• Action item: Copy each line containing the word "agent" from the records that follow, please.

━━━━━━━━

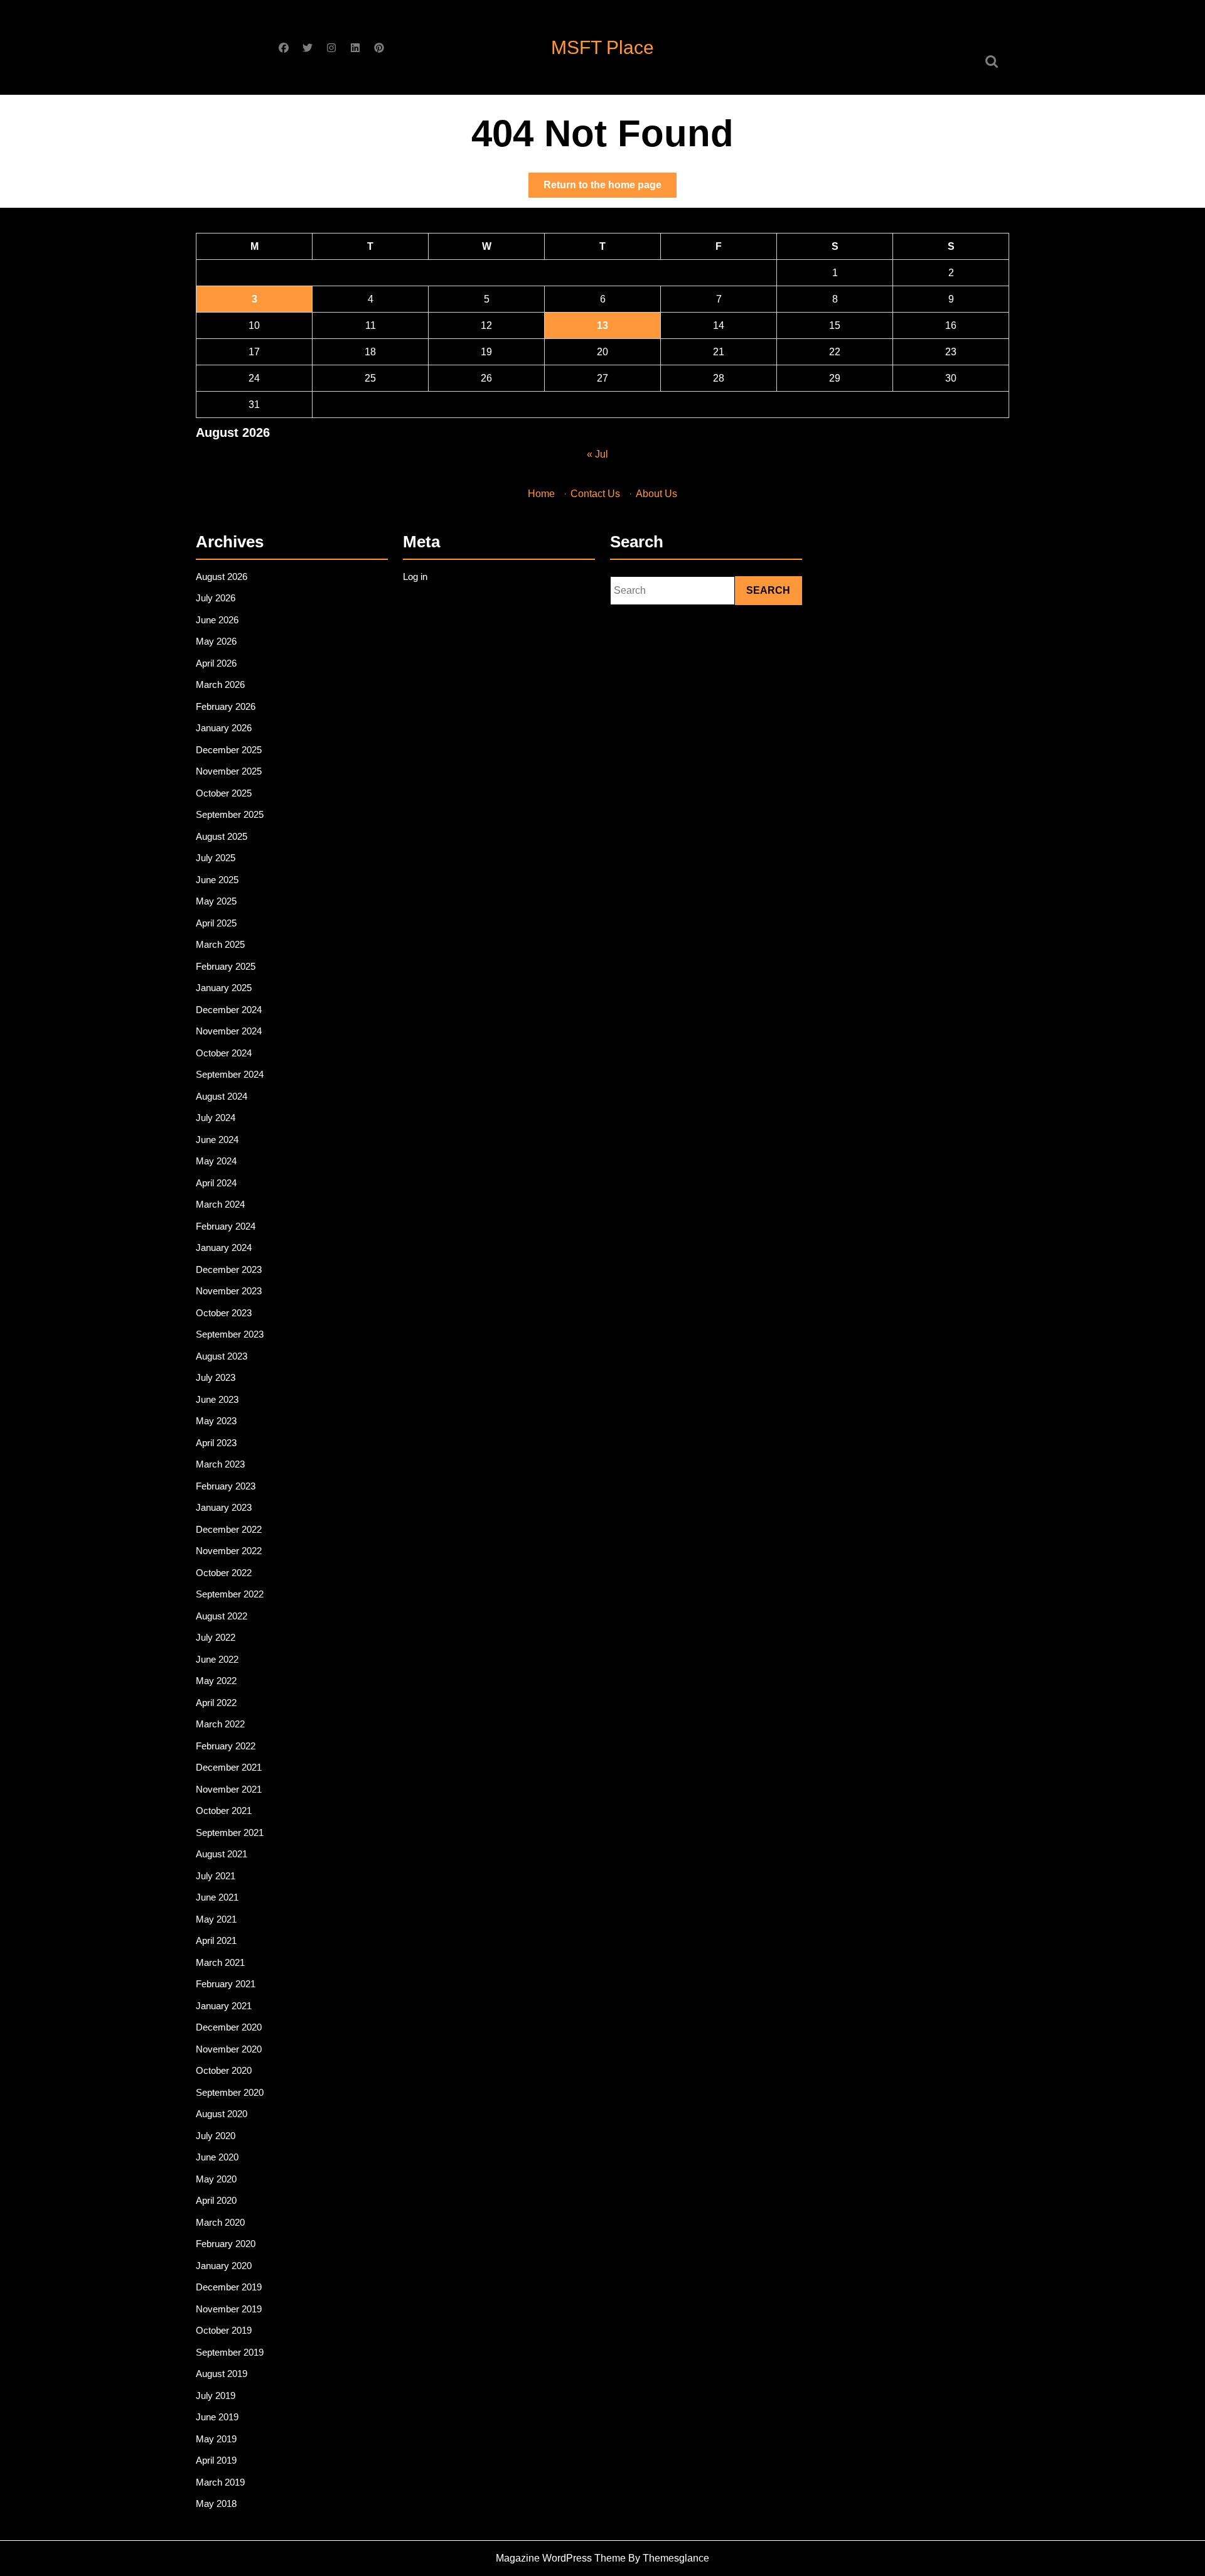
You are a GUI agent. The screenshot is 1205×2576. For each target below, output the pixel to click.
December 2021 (229, 1767)
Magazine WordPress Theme (561, 2558)
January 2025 (224, 987)
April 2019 (216, 2460)
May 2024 (216, 1161)
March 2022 (220, 1724)
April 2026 (216, 663)
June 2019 (217, 2417)
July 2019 (215, 2395)
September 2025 (230, 814)
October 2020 (224, 2070)
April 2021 (216, 1940)
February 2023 (225, 1486)
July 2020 (215, 2135)
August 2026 (221, 576)
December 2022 (229, 1529)
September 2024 (230, 1074)
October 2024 (224, 1053)
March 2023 (220, 1464)
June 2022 (217, 1659)
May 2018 (216, 2503)
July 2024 (215, 1117)
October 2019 (224, 2330)
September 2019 (230, 2352)
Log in (415, 576)
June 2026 (217, 619)
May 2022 (216, 1680)
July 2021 (215, 1875)
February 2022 (225, 1746)
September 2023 (230, 1334)
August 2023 (221, 1356)
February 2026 (225, 706)
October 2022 (224, 1572)
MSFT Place (602, 47)
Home (541, 493)
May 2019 (216, 2439)
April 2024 (216, 1183)
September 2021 (230, 1832)
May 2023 (216, 1420)
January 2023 (224, 1507)
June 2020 (217, 2157)
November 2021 (229, 1789)
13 (602, 325)
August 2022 (221, 1616)
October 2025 (224, 793)
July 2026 (215, 598)
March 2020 (220, 2222)
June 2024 (217, 1139)
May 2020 (216, 2179)
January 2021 (224, 2005)
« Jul (597, 454)
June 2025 (217, 879)
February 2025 (225, 966)
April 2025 (216, 923)
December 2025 (229, 749)
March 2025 (220, 944)
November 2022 (229, 1550)
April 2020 (216, 2200)
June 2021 (217, 1897)
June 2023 (217, 1399)
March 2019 (220, 2482)
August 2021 (221, 1854)
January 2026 (224, 727)
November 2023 (229, 1290)
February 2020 (225, 2243)
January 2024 (224, 1247)
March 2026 (220, 684)
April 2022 (216, 1702)
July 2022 (215, 1637)
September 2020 (230, 2092)
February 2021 (225, 1983)
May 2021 (216, 1919)
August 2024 (221, 1096)
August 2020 (221, 2113)
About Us (656, 493)
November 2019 (229, 2309)
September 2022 (230, 1594)
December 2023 (229, 1269)
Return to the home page (610, 188)
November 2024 (229, 1031)
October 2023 (224, 1312)
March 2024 (220, 1204)
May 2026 (216, 641)
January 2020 (224, 2265)
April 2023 (216, 1442)
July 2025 (215, 857)
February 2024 (225, 1226)
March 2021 (220, 1962)
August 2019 (221, 2373)
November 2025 (229, 771)
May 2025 (216, 901)
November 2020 (229, 2049)
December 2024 (229, 1009)
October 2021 (224, 1810)
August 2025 (221, 836)
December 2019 (229, 2287)
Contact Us (595, 493)
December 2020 (229, 2027)
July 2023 (215, 1377)
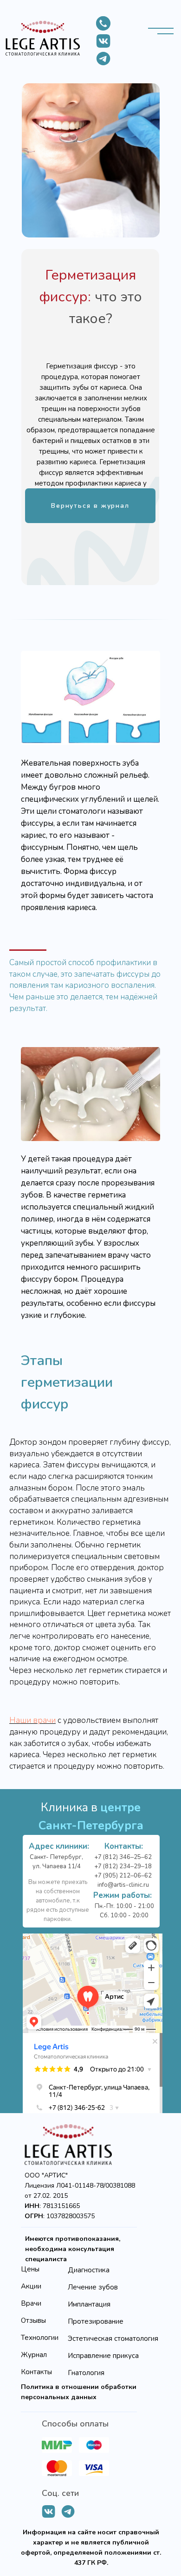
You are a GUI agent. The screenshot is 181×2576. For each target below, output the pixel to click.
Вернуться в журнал (90, 505)
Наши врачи (32, 1720)
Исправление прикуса (103, 2355)
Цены (30, 2269)
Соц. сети (60, 2493)
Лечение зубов (93, 2287)
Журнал (34, 2354)
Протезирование (95, 2321)
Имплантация (89, 2304)
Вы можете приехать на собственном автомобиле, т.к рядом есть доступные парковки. (57, 1900)
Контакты (36, 2371)
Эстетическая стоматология (113, 2338)
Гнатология (86, 2372)
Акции (31, 2286)
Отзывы (33, 2320)
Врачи (31, 2303)
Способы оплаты (75, 2423)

━━━━━━━━

• Response to this exercise:
You are a GUI agent. The screenshot is 1205×2576. For each target below, output the pixel to click.
You are a GUI agent. The screenshot is 181×2576. For each target below, output the pixel to click.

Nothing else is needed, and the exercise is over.